DATA IN THIS EXERCISE below:

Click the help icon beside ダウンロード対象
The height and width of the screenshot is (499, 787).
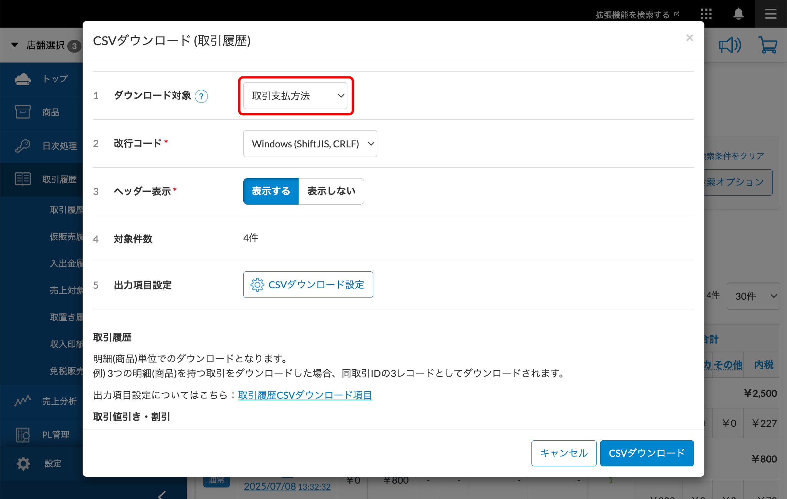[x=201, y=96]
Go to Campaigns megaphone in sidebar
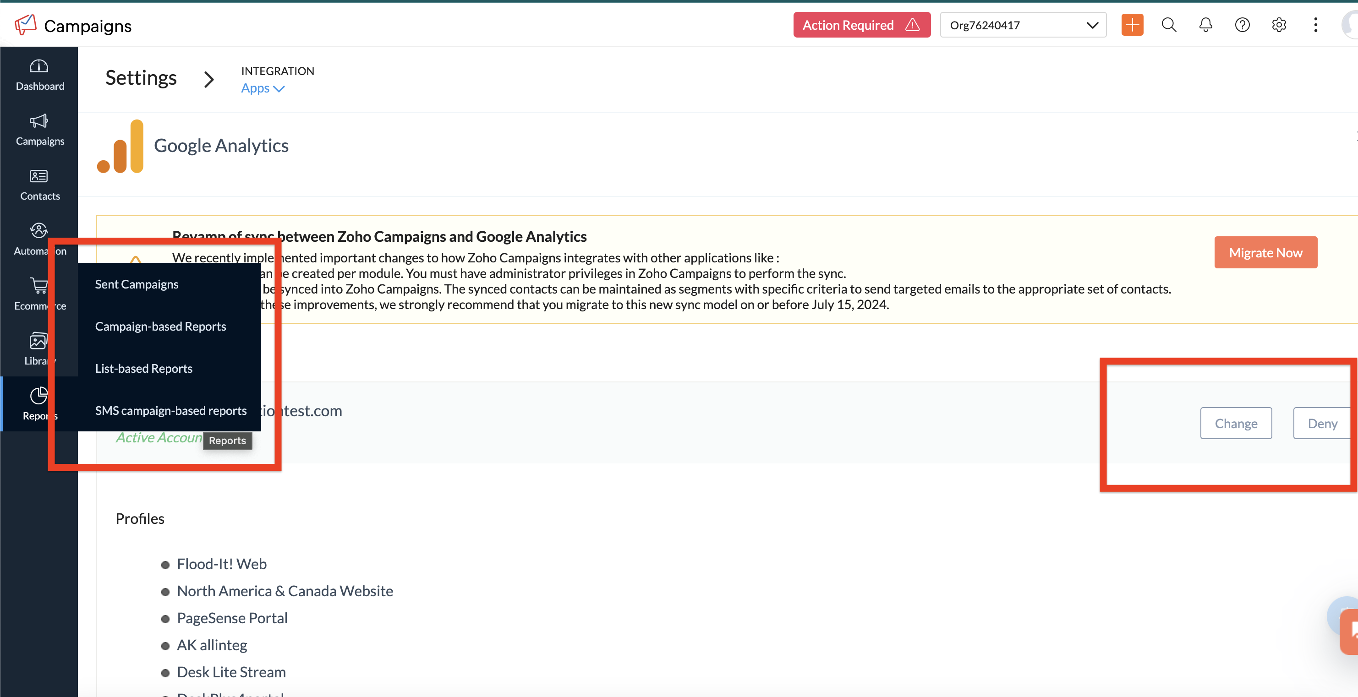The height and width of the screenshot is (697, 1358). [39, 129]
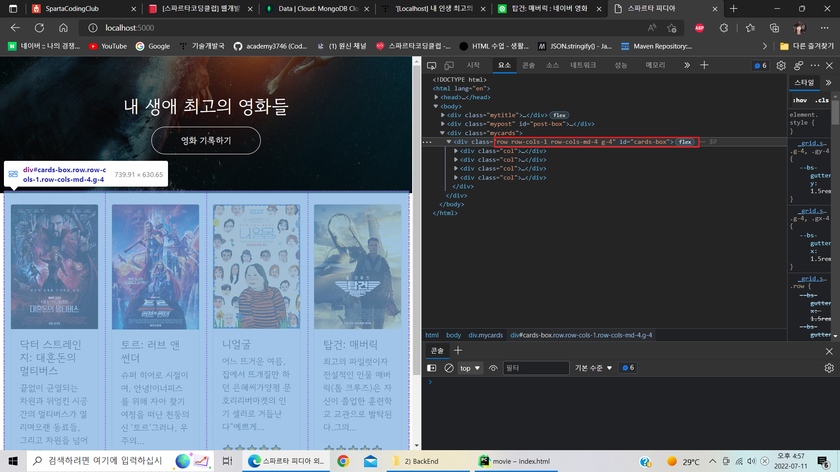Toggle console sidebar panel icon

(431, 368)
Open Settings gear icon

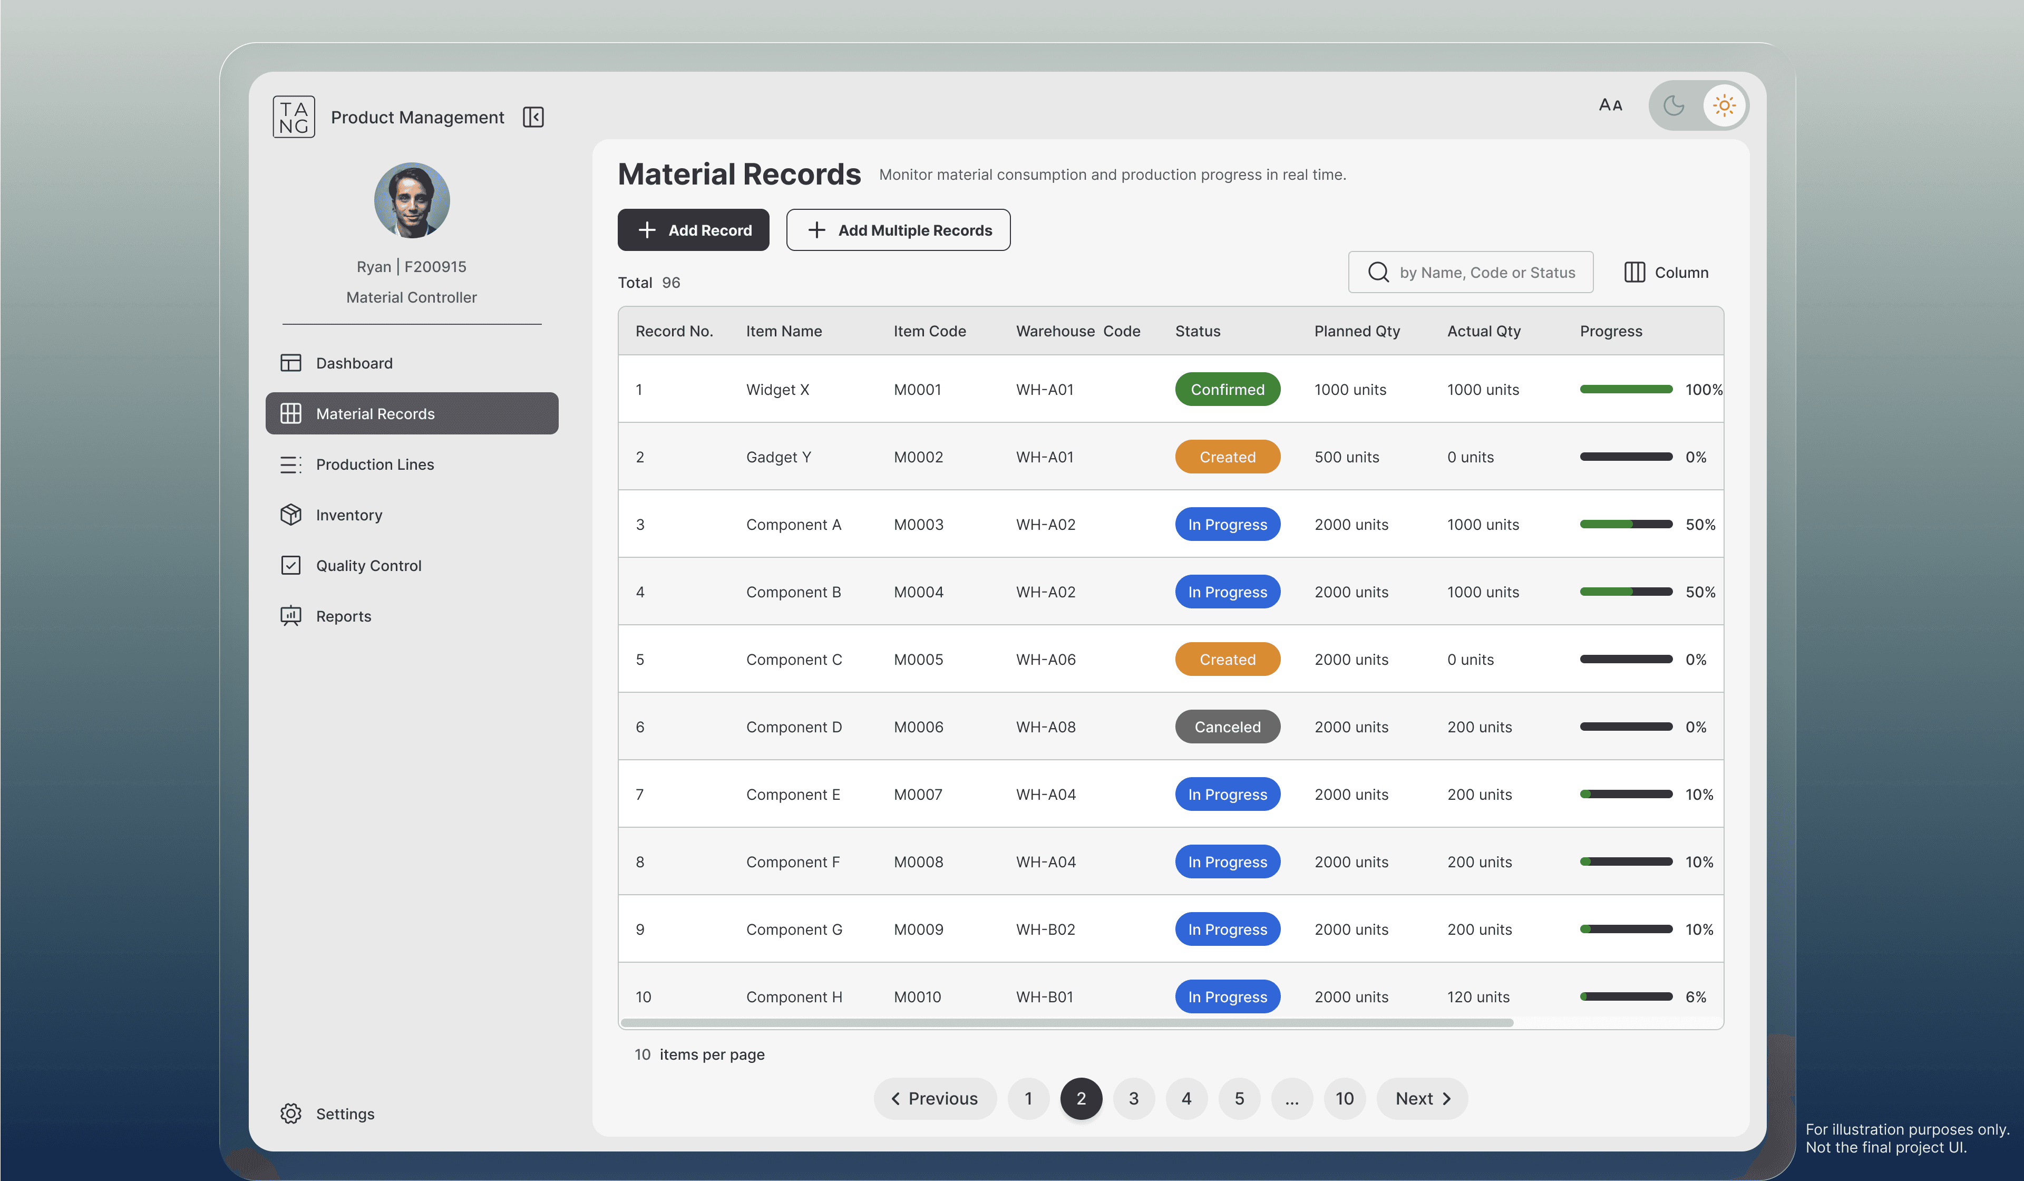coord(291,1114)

End of DATA IN THIS EXERCISE.
DATA IN THIS EXERCISE below:

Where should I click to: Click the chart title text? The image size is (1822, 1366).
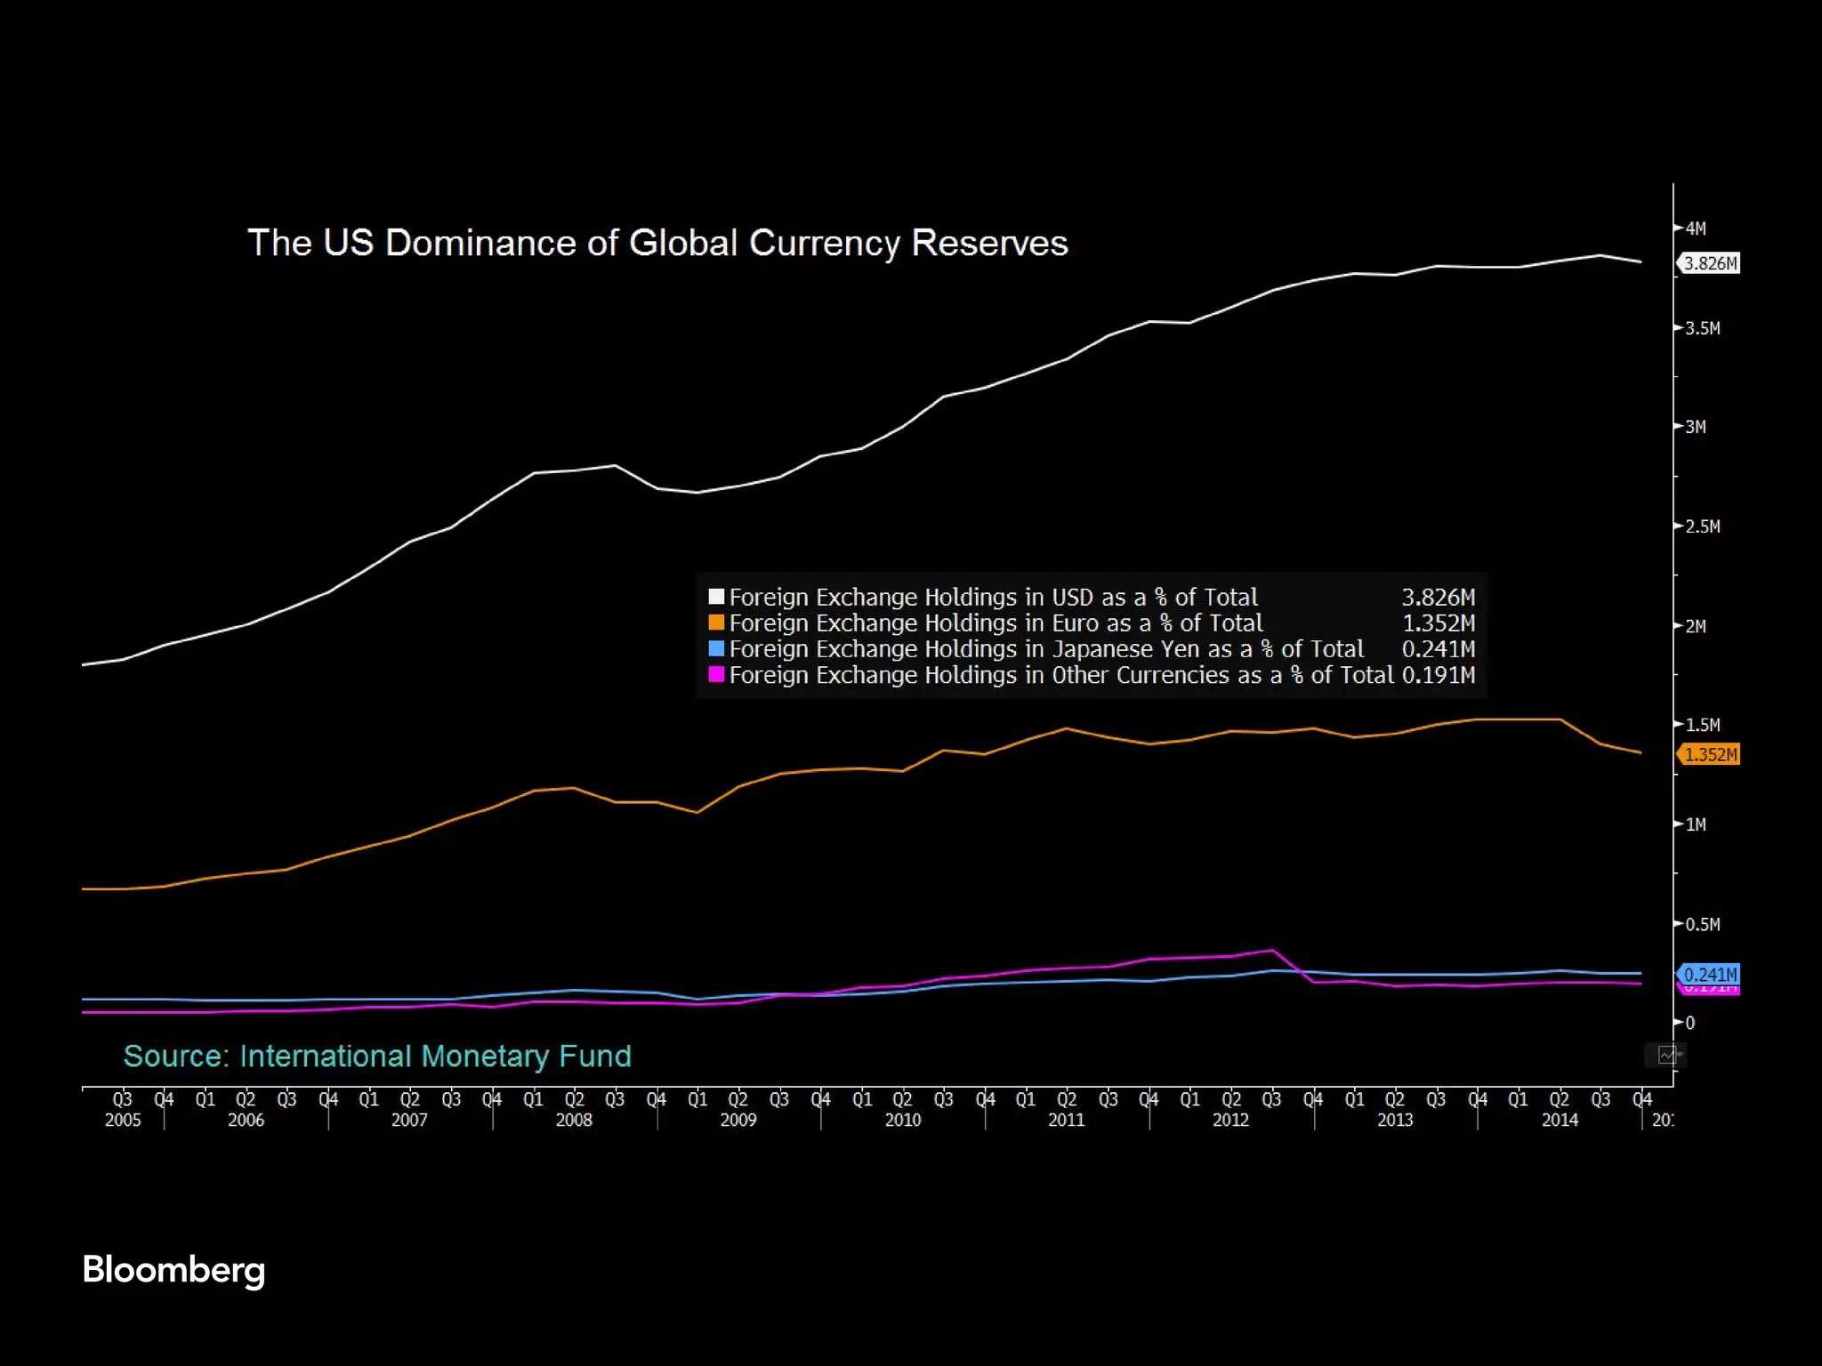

End of DATA IN THIS EXERCISE.
DATA IN THIS EXERCISE below:

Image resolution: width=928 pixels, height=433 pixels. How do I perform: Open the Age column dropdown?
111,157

End of DATA IN THIS EXERCISE.

DESCRIPTION OF THE TASK —
Copy out, from the listing above, every line that contains the string "Click".

TASK ANSWER —
Click the help icon beside ダウンロード対象
Where should I click to: Click the chart title text? The image size is (1822, 1366).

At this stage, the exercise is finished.